A recent study has revealed that troriluzole may prevent early-stage brain changes in a mouse model of Alzheimer’s disease.
The research found that troriluzole lowers harmful glutamate levels, helping to preserve memory and cognitive abilities.
This discovery suggests that early intervention with troriluzole could slow or even stop the progression of Alzheimer’s, offering fresh hope for future treatments.
However, additional studies are required to assess its effectiveness across various stages of the disease.
In a recent advancement in Alzheimer’s research, scientists at Auburn University have investigated troriluzole, a drug that may prevent the brain changes that lead to memory loss and cognitive decline in an animal model of the disease.
Published in the Journal of Neurochemistry, this study is the first to show how troriluzole can target early-stage brain alterations linked to Alzheimer’s, providing hope for potential treatment options.
Dr. Miranda Reed, a professor in Auburn University’s Department of Drug Discovery and Delivery, and the study’s lead researcher, commented, “By exploring how drug interventions can act early in the disease process, we aim to develop therapies that might prevent or even cure Alzheimer’s.”
“This study also underscores how scientific progress can change our understanding of complex diseases like Alzheimer’s,” added Dr. Michael Gramlich, an assistant professor of biophysics and a co-researcher of the study.
Alzheimer’s disease affects millions globally, causing a gradual decline in memory, confusion, and eventually, the inability to complete basic tasks.
Despite extensive research, a cure remains elusive. The disease is marked by the buildup of amyloid plaques and tau tangles in the brain, which hinder neuron communication.
In the early stages, excessive glutamate—a neurotransmitter—triggers damaging overactivity at synapses, the connections between neurons.
In their research, Auburn University scientists Dr. Reed and Dr. Gramlich examined how troriluzole, a novel drug, helps maintain normal brain function in genetically modified mice designed to model early Alzheimer’s.
Their findings are notable: troriluzole not only lowered harmful glutamate levels but also enhanced memory and learning in these mice, suggesting that healthy brain function was preserved.
“Our study shows that targeting synaptic activity early in the disease could prevent or slow Alzheimer’s progression, potentially changing the treatment landscape,” the researchers stated.
In the Auburn study, mice treated with troriluzole exhibited a significant drop in synaptic glutamate levels, along with a reduction in brain hyperactivity.

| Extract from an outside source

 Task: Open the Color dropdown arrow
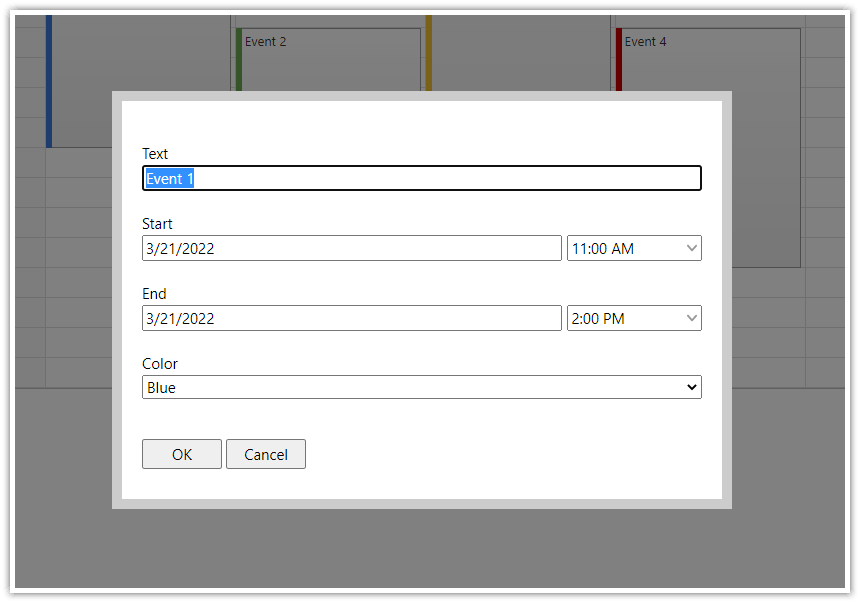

These molecular changes translated into real-world benefits: the treated mice outperformed their untreated counterparts in memory tests, such as navigating mazes, suggesting that their cognitive functions were restored.
“These results are promising because they show that troriluzole can safeguard the brain at a fundamental level, starting with molecular shifts that lead to better cognitive abilities,” explained Dr. Reed. “It’s similar to fixing an engine before it completely breaks down.”
The research was a collaborative effort involving Auburn University’s College of Science and Mathematics, the Harrison College of Pharmacy, the Center for Neuroscience Initiative, and contributions from private researchers and students. This team’s combined expertise in neuroscience and pharmacology was critical to the study’s success.
“This collaboration merges basic science with pharmaceutical research to address one of the most challenging neurological disorders of our time,” Dr. Gramlich highlighted.
“Our work not only advances scientific knowledge of Alzheimer’s but also provides a potential new treatment that could improve the lives of millions globally.”
Although the results in mice are encouraging, the researchers stress the importance of further studies to understand how troriluzole functions at different stages of Alzheimer’s progression.